Just when I think I can make it thru the day without crying I see Jeff's name and the tears start to fall.
It happened tonight while I was trying to prepare for a visit from ML to go over the basketball tourney info that Jeff had saved on his computer from last years tourney. This required going thru email from last year both on his computer and mine. It's so hard to see all the work he put into making something better than great. Sure, last year was our 'inaugural' tourney and we didn't have any idea what we were doing but for being the first we were pretty successful. We didn't do it all ourselves, we had tons of help...but when I was reading thru all of the email and remembering how long and hard Jeff worked on this I got caught up in how I was dealing with his one thought focus while in the planning and executing stage last year. I was mad at him for taking on this giant project and spending all of his free time working on it. We had many a fights during the planning and executing stage of this last year but we still worked together towards one goal. I think that's what is so hard, we were a team on this...he knew I didn't know one thing about basketball and he loved me for indulging him anyway.
Last year it was called the I-35 Youth Basketball Tournament, this year it's the JY Youth Basketball Tournament....he would have been honored......

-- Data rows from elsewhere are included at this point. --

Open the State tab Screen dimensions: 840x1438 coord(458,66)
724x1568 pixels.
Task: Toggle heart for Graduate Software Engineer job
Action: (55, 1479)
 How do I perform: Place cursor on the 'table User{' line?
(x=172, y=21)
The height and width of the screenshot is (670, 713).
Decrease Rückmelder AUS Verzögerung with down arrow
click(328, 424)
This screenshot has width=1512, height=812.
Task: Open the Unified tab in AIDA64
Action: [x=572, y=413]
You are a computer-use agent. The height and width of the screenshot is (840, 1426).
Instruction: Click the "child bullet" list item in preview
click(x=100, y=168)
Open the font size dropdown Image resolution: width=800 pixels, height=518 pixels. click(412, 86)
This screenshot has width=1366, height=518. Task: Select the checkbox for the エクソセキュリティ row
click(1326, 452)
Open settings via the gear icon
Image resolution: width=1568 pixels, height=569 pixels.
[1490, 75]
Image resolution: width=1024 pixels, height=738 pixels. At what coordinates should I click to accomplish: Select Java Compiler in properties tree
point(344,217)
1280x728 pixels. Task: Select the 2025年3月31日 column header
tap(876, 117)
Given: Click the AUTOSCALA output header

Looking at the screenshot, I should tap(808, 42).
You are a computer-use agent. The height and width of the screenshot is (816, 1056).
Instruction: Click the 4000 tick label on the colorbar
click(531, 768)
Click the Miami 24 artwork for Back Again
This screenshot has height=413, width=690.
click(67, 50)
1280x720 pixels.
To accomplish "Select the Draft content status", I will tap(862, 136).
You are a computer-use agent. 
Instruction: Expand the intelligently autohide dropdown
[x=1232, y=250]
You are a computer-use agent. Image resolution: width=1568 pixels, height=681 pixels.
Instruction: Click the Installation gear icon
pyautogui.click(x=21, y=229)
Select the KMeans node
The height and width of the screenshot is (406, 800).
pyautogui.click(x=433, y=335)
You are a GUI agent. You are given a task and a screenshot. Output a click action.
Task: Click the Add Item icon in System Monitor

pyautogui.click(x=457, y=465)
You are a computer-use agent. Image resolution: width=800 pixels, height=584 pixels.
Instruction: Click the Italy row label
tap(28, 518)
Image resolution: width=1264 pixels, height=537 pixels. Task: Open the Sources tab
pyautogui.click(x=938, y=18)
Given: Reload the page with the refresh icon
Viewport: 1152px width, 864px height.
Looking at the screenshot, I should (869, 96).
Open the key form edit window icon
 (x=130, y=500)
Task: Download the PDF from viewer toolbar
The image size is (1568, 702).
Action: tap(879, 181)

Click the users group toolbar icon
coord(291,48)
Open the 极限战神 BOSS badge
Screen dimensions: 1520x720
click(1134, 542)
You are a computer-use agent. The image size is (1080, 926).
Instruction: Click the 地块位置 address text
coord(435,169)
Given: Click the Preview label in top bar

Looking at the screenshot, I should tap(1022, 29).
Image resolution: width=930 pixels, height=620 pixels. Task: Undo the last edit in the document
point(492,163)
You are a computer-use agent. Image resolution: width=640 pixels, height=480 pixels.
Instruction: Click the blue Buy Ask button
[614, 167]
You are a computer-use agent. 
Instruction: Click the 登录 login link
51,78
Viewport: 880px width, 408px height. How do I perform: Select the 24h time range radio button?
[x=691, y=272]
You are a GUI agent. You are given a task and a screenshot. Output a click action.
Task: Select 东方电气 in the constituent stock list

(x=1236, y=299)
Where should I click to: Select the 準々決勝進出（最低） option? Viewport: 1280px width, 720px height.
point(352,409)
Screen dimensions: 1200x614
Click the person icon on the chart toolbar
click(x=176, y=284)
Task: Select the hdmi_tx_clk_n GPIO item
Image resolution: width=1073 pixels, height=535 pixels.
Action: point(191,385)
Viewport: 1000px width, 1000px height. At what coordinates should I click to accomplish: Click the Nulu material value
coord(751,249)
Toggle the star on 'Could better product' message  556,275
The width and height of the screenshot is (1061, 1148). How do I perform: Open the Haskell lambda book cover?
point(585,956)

I am a one love girl I've decided.....JY lived life like there was no tomorrow and encouraged (to the point of annoyance) everyone around him to do the same. Life around my house is just.....boring now. How do you go on from here, I don't know. We'll find a way, I know we will....and I know it won't happen overnight....
Thanks for checking in....
L
1 comment:
I wasn't going to comment but came back just to say wow! woman, how honored are you that the name of this tournament was changed?
I know you might still be mad at JY for up and leaving you and if you aren't angry right now, you probably will be again. That is normal and natural. It is part of grieving. And hey Missie, JY might have been used to you stating your opinion? He might be expecting some "verbally expressed annoyance".
I bet he's smiling tho, at the spunk and spirit he left behind.